--- Start of AVAILABLE DATA ---
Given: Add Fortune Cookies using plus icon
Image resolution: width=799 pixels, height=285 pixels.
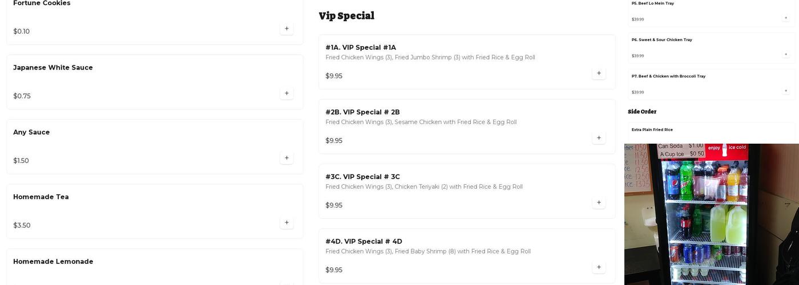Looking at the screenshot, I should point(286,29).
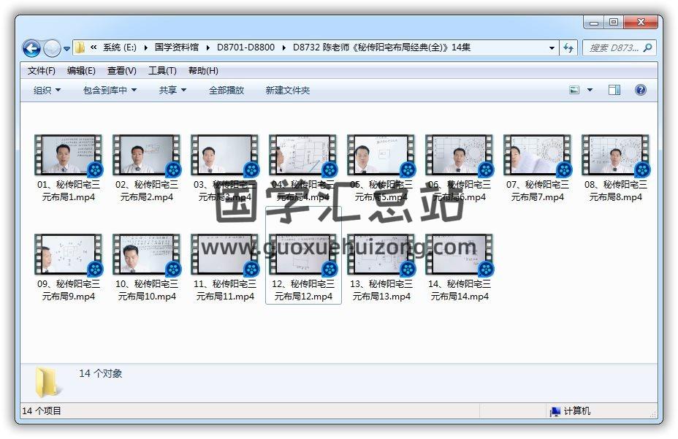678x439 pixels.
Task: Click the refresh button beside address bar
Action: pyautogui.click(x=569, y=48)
--- End of AVAILABLE DATA ---
Set down every line of the items above word for word, leaving out the pictures.

Given: Add Fortune Cookies using plus icon
Image resolution: width=799 pixels, height=285 pixels.
Looking at the screenshot, I should point(286,29).
678x439 pixels.
Task: Click the refresh button beside address bar
Action: pyautogui.click(x=569, y=48)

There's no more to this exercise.